> Aim of the task
Scan the lines below for "computer" and copy the matches.

==============================

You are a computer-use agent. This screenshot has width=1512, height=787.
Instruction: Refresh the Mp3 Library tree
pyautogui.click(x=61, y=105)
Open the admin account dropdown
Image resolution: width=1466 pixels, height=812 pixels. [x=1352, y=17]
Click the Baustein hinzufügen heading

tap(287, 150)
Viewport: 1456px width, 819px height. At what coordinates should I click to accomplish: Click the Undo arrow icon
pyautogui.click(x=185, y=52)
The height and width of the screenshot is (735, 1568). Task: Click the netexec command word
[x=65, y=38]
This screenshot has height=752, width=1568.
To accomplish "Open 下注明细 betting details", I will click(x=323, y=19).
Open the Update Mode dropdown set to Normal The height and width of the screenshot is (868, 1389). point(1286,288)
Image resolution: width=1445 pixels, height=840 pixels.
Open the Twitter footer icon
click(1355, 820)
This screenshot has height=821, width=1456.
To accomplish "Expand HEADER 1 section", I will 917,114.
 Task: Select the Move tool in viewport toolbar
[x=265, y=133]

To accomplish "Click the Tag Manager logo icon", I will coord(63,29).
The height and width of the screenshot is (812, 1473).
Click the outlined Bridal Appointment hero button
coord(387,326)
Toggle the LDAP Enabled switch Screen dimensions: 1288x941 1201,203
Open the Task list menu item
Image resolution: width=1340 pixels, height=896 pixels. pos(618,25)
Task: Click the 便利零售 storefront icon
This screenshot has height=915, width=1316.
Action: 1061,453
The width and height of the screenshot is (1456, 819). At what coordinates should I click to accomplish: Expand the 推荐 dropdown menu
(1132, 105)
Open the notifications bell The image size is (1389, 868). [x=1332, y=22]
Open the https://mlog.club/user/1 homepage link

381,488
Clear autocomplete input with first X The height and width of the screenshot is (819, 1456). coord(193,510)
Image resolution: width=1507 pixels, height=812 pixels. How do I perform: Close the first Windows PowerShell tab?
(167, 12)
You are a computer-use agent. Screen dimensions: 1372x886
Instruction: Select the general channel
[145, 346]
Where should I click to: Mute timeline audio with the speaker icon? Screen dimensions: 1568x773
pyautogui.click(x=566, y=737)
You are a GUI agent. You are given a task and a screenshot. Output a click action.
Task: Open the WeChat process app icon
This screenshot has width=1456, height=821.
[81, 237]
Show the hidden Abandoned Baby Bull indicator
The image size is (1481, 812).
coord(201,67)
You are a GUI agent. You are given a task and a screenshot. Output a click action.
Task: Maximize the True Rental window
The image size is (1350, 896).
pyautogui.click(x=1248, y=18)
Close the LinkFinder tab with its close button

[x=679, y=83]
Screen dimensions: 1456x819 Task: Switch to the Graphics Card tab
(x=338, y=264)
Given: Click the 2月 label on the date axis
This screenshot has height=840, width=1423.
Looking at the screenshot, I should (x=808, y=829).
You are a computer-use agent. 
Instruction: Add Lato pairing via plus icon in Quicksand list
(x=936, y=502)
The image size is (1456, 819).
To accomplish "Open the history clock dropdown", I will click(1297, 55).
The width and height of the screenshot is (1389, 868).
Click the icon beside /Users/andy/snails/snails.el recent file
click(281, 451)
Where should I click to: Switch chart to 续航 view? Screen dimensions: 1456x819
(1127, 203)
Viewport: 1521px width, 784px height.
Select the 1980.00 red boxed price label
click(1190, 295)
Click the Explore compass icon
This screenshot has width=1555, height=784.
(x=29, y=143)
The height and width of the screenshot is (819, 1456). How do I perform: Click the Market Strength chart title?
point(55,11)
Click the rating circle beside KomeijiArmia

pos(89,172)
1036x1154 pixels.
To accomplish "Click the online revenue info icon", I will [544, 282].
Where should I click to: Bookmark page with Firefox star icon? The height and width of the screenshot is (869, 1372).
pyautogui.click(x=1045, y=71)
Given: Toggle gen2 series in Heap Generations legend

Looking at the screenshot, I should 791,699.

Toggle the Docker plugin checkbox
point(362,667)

==============================

> Exercise response
You are a computer-use agent. This screenshot has width=1512, height=787.
You are a computer-use agent. Screen dimensions: 1372x886
You are a computer-use agent. 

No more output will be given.